** Opening PASSAGE FOR REVIEW block **
Postcard from Matthew Welch and Sean San José

In SFGC’s Postcard series, our guest artists, collaborators, and faculty take us behind the scenes and share an intimate look into their thoughts about music, life, and art-making.

This postcard features Stage Director Sean San José and composer Matthew Welch.

SFGC, with Artistic Director and conductor Valérie Sainte-Agathe, will premiere Tomorrow's Memories: A Little Manila Diary, composed by Matthew and stage directed by Sean, on June 16th-18th.

A collaborative project three years in the making, this semi-staged work, featuring SFGC's award-winning Premier Ensemble, is based on the 1924-1928 diary writings of Filipina immigrant Angeles Monrayo and highlights the importance of the Filipino diaspora’s cultural impact throughout the United States, particularly in the Bay Area. Featured guest artists for this program include Florante Aguilar and percussionist Haruka Fujii.
** Closing PASSAGE FOR REVIEW block **
** Opening DATASET CONTENT block **
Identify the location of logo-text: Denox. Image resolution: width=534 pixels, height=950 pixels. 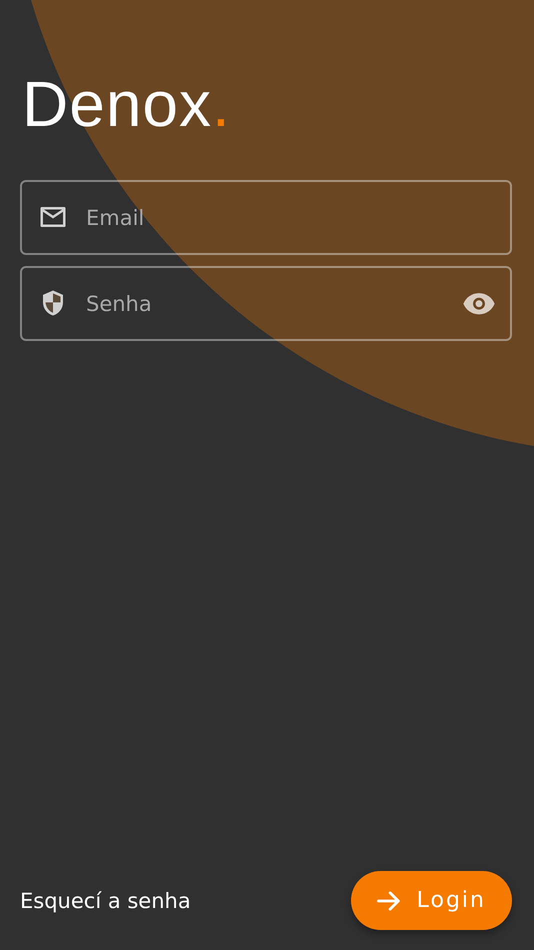
(117, 104).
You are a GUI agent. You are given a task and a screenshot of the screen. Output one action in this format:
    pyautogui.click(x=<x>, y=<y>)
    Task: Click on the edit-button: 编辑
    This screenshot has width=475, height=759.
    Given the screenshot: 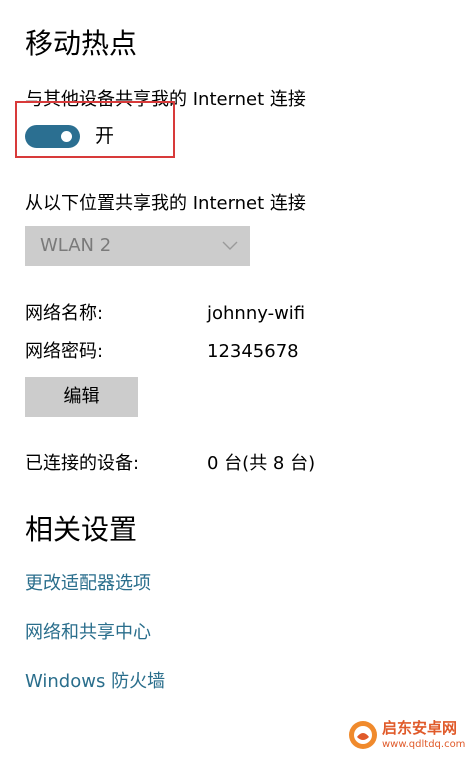 What is the action you would take?
    pyautogui.click(x=82, y=397)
** Closing DATASET CONTENT block **
INSTRUCTIONS FOR THE TASK
From the postcard text, return the passage beginning at the words "In SFGC’s Postcard" and stopping after "life, and art-making.". You can do without the records.

YOUR RESPONSE
In SFGC’s Postcard series, our guest artists, collaborators, and faculty take us behind the scenes and share an intimate look into their thoughts about music, life, and art-making.